Action item | Every entry below, first to last, should be restated word for word.

Source records:

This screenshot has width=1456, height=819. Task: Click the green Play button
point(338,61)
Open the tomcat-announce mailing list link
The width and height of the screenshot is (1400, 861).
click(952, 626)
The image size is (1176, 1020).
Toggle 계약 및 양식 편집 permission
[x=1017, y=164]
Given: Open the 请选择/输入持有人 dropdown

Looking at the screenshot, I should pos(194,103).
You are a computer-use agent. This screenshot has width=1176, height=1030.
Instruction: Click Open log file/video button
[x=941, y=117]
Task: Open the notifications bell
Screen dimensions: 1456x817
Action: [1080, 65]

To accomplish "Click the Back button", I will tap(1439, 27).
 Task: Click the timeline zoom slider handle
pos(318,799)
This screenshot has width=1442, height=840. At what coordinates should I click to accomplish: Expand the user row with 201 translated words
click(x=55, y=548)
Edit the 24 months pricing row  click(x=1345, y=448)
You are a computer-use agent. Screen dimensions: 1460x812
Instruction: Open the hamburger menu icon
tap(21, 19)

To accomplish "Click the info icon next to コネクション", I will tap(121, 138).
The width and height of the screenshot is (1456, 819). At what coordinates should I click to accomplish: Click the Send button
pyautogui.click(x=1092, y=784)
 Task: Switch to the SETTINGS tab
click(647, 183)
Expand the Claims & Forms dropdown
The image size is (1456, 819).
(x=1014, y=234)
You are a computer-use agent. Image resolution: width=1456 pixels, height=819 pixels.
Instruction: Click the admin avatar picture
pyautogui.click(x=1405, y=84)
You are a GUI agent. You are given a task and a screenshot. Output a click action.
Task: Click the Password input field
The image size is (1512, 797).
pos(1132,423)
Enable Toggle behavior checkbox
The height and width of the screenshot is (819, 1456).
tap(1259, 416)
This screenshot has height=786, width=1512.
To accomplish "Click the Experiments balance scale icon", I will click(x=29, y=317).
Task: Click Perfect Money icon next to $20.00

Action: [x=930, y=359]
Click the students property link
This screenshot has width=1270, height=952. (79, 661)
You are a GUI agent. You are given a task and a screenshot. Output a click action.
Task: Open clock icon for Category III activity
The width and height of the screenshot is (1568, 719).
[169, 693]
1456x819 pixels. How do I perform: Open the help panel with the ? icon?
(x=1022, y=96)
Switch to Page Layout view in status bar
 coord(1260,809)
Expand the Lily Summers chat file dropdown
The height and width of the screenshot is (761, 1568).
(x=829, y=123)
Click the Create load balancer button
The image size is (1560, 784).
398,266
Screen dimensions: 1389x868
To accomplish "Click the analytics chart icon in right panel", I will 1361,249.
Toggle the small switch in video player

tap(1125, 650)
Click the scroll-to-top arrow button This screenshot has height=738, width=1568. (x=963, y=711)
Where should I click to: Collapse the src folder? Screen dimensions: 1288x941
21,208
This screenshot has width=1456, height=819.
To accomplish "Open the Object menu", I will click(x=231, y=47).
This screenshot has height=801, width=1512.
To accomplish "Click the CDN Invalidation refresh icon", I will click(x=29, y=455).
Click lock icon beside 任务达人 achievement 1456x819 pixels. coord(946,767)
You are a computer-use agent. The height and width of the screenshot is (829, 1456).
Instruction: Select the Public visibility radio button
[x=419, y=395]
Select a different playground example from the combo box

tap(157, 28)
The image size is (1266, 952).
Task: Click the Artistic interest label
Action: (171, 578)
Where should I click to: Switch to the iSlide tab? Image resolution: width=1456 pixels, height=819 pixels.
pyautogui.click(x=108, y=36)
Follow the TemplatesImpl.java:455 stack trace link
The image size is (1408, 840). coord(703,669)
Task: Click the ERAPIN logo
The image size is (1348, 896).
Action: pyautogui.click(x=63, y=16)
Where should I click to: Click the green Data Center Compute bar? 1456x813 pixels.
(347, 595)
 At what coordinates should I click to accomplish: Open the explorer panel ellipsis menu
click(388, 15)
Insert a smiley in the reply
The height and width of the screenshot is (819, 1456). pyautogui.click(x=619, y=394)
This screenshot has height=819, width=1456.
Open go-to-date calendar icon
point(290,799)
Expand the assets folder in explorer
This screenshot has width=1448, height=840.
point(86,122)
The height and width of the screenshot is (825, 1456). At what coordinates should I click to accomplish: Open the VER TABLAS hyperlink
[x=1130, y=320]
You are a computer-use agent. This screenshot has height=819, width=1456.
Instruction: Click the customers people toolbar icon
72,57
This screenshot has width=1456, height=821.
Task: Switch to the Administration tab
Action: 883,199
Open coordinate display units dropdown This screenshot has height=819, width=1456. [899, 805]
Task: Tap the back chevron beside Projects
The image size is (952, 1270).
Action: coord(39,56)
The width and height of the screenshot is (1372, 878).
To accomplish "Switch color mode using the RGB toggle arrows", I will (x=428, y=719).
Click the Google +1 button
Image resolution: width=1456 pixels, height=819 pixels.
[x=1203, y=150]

Completed task |
This screenshot has width=1456, height=819. Task: Click the green Play button
point(338,61)
Open the tomcat-announce mailing list link
The width and height of the screenshot is (1400, 861).
click(952, 626)
The image size is (1176, 1020).
Toggle 계약 및 양식 편집 permission
[x=1017, y=164]
Given: Open the 请选择/输入持有人 dropdown

Looking at the screenshot, I should pos(194,103).
You are a computer-use agent. This screenshot has width=1176, height=1030.
Instruction: Click Open log file/video button
[x=941, y=117]
Task: Open the notifications bell
Screen dimensions: 1456x817
Action: [1080, 65]

To accomplish "Click the Back button", I will tap(1439, 27).
 Task: Click the timeline zoom slider handle
pos(318,799)
This screenshot has width=1442, height=840. At what coordinates should I click to accomplish: Expand the user row with 201 translated words
click(x=55, y=548)
Edit the 24 months pricing row  click(x=1345, y=448)
You are a computer-use agent. Screen dimensions: 1460x812
Instruction: Open the hamburger menu icon
tap(21, 19)

To accomplish "Click the info icon next to コネクション", I will tap(121, 138).
The width and height of the screenshot is (1456, 819). At what coordinates should I click to accomplish: Click the Send button
pyautogui.click(x=1092, y=784)
 Task: Switch to the SETTINGS tab
click(647, 183)
Expand the Claims & Forms dropdown
The image size is (1456, 819).
(x=1014, y=234)
You are a computer-use agent. Image resolution: width=1456 pixels, height=819 pixels.
Instruction: Click the admin avatar picture
pyautogui.click(x=1405, y=84)
You are a GUI agent. You are given a task and a screenshot. Output a click action.
Task: Click the Password input field
The image size is (1512, 797).
pos(1132,423)
Enable Toggle behavior checkbox
The height and width of the screenshot is (819, 1456).
tap(1259, 416)
This screenshot has height=786, width=1512.
To accomplish "Click the Experiments balance scale icon", I will click(x=29, y=317).
Task: Click Perfect Money icon next to $20.00

Action: [x=930, y=359]
Click the students property link
This screenshot has width=1270, height=952. (79, 661)
You are a GUI agent. You are given a task and a screenshot. Output a click action.
Task: Open clock icon for Category III activity
The width and height of the screenshot is (1568, 719).
[169, 693]
1456x819 pixels. How do I perform: Open the help panel with the ? icon?
(x=1022, y=96)
Switch to Page Layout view in status bar
 coord(1260,809)
Expand the Lily Summers chat file dropdown
The height and width of the screenshot is (761, 1568).
(x=829, y=123)
Click the Create load balancer button
The image size is (1560, 784).
398,266
Screen dimensions: 1389x868
To accomplish "Click the analytics chart icon in right panel", I will 1361,249.
Toggle the small switch in video player

tap(1125, 650)
Click the scroll-to-top arrow button This screenshot has height=738, width=1568. (x=963, y=711)
Where should I click to: Collapse the src folder? Screen dimensions: 1288x941
21,208
This screenshot has width=1456, height=819.
To accomplish "Open the Object menu", I will click(x=231, y=47).
This screenshot has height=801, width=1512.
To accomplish "Click the CDN Invalidation refresh icon", I will click(x=29, y=455).
Click lock icon beside 任务达人 achievement 1456x819 pixels. coord(946,767)
You are a computer-use agent. The height and width of the screenshot is (829, 1456).
Instruction: Select the Public visibility radio button
[x=419, y=395]
Select a different playground example from the combo box

tap(157, 28)
The image size is (1266, 952).
Task: Click the Artistic interest label
Action: (171, 578)
Where should I click to: Switch to the iSlide tab? Image resolution: width=1456 pixels, height=819 pixels.
pyautogui.click(x=108, y=36)
Follow the TemplatesImpl.java:455 stack trace link
The image size is (1408, 840). coord(703,669)
Task: Click the ERAPIN logo
The image size is (1348, 896).
Action: pyautogui.click(x=63, y=16)
Where should I click to: Click the green Data Center Compute bar? 1456x813 pixels.
(347, 595)
 At what coordinates should I click to accomplish: Open the explorer panel ellipsis menu
click(388, 15)
Insert a smiley in the reply
The height and width of the screenshot is (819, 1456). pyautogui.click(x=619, y=394)
This screenshot has height=819, width=1456.
Open go-to-date calendar icon
point(290,799)
Expand the assets folder in explorer
This screenshot has width=1448, height=840.
point(86,122)
The height and width of the screenshot is (825, 1456). At what coordinates should I click to accomplish: Open the VER TABLAS hyperlink
[x=1130, y=320]
You are a computer-use agent. This screenshot has height=819, width=1456.
Instruction: Click the customers people toolbar icon
72,57
This screenshot has width=1456, height=821.
Task: Switch to the Administration tab
Action: 883,199
Open coordinate display units dropdown This screenshot has height=819, width=1456. [899, 805]
Task: Tap the back chevron beside Projects
The image size is (952, 1270).
Action: coord(39,56)
The width and height of the screenshot is (1372, 878).
To accomplish "Switch color mode using the RGB toggle arrows", I will (x=428, y=719).
Click the Google +1 button
Image resolution: width=1456 pixels, height=819 pixels.
[x=1203, y=150]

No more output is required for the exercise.